Authorities reopened 90 miles of Interstates 75 and 10 for a couple of hours yesterday morning after wind helped push the heavy smoke away from the highways. But they were later forced to close 35 miles of I-75 from the Florida-Georgia state line to Lake City, Fla., as well as a 40-mile stretch of I-10 in Florida, from Live Oak to Sanderson.

A 15-mile stretch of I-75 from Valdosta, Ga., to the Florida state line remained open yesterday.

About 570 residents were not being allowed to return to 150 homes evacuated between I-10 and the Florida-Georgia state line.

The fire started May 5 in the middle of the Okefenokee National Wildlife Refuge. It took just six days to grow larger than another wildfire that has burned nearly 121,000 acres of Georgia forest and swampland over more than three weeks. The small fire was started by a tree falling on a power line.

Haze from the fires has traveled as far south as the Miami area, about 340 miles away.
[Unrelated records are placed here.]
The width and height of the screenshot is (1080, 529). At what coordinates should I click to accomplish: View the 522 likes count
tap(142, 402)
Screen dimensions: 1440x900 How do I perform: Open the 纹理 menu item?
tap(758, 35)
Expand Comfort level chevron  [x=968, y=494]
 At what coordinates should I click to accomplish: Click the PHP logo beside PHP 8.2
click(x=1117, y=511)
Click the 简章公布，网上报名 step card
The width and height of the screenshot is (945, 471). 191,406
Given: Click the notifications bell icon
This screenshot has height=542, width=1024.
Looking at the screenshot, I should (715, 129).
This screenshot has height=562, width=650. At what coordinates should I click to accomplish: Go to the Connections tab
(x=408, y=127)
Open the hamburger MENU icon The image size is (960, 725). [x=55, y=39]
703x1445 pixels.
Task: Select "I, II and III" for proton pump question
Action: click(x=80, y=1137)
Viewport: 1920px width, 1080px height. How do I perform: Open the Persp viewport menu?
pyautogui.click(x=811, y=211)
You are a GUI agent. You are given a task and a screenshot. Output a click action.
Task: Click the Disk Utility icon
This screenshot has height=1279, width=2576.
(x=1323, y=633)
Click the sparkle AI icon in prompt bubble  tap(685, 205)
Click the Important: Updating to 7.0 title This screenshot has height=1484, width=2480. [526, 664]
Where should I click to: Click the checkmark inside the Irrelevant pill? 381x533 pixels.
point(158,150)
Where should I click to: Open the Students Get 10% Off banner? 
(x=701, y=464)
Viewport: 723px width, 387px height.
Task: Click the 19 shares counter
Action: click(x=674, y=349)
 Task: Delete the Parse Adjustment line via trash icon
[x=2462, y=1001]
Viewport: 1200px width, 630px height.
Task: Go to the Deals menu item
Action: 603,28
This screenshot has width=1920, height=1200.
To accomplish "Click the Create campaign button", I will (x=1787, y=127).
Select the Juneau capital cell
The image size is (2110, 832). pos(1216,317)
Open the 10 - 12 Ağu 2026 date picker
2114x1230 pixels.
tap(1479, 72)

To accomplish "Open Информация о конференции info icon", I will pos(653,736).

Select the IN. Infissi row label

Elsewhere, a blaze feeding on drought-stricken forest in northern Minnesota was only 15 percent contained as of yesterday.

The fire had closed about half of the 57-mile-long Gunflint Trail, a key route from Grand Marais into the Boundary Waters Canoe Area wilderness that is dotted with resorts and lake homes.

Officials said yesterday that the fire had destroyed 133 buildings, including 61 residences. They estimated the value of buildings lost at $3.7 million.

Off the coast of Southern California, continued cool weather yesterday helped firefighters on Santa Catalina Island maintain control of a blaze that had threatened the resort community of Avalon.

The 6.5-square-mile fire was 69 percent contained yesterday and was expected to be encircled by tomorrow evening, Los Angeles County Fire Inspector Scott Ross said.